On July 14, 1865, George Plummer makes a homestead claim on 160 acres of land that would become a business district in West Seattle located at California Avenue SW and SW Admiral Way. In 1869, he receives a patent from the federal government giving him ownership to the land. Because he was not allowed to homestead more than 160 acres, in 1865 he purchases for $1.25 per acre an additional 40 acres adjoining his homestead.
His homestead included the land bounded from SW Lander Street to SW Holgate Street and from 47th Avenue SW to 39th Avenue SW. His additional 40 acres was bounded from SW Holgate Street to SW Atlantic Street and from 47th Avenue SW to California Avenue SW.

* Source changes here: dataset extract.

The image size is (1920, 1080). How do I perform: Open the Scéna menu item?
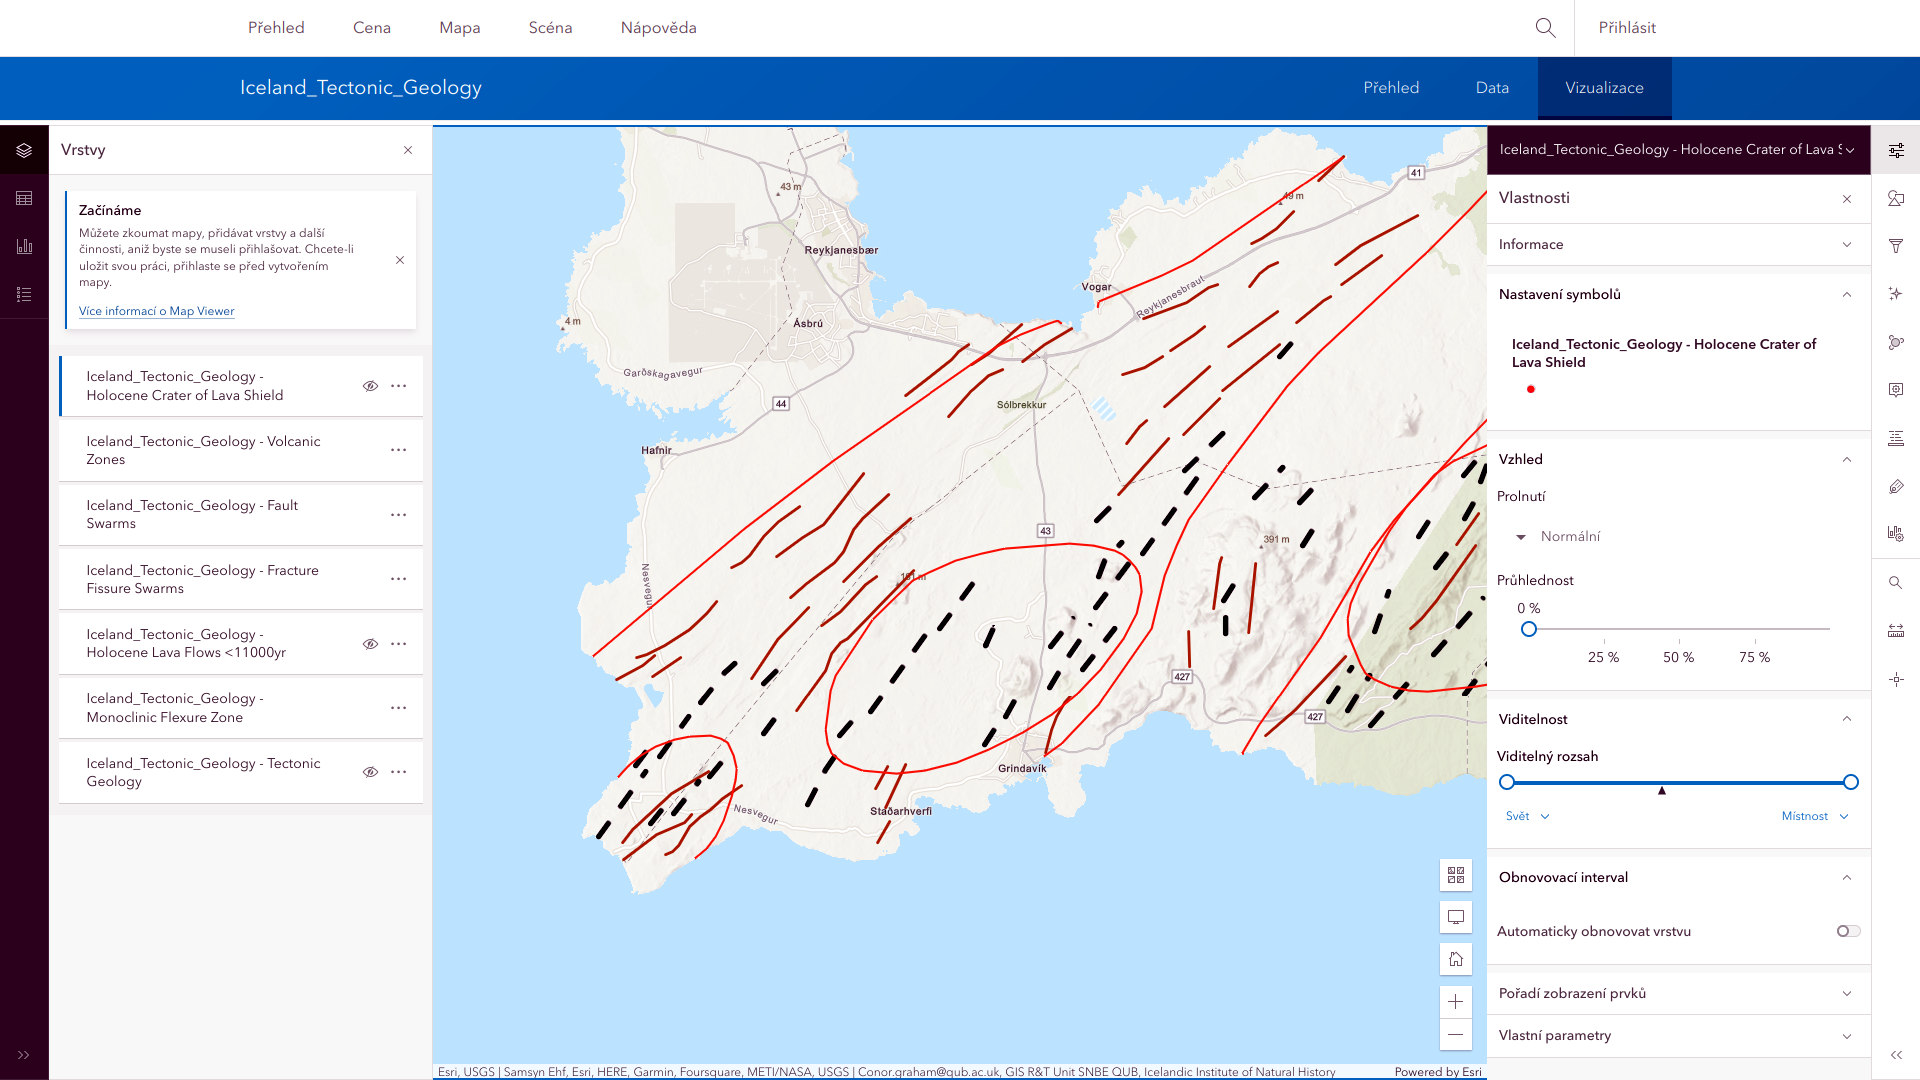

Settlers arriving after 1855 could only homestead on land that was surveyed by the United States. On September 4, 1862, the U.S. General Land Office contracted with Lyman Andrews to survey a township -- a 36-square-mile area of land. Andrews and a crew of two chain carriers, a compassman, and an axeman took two weeks to survey the land into one-mile grids. They finished on October 3, 1862.
On September 27, 1862, the crew surveyed along what would become SW Hanford Street. Proceeding east from 52nd Avenue SW, they hacked through an "almost impenetrable Fir and Cedar thicket" for a half-mile, leaving it at the future California Avenue SW. They encountered [Doug] fir trees as thick as five feet in diameter.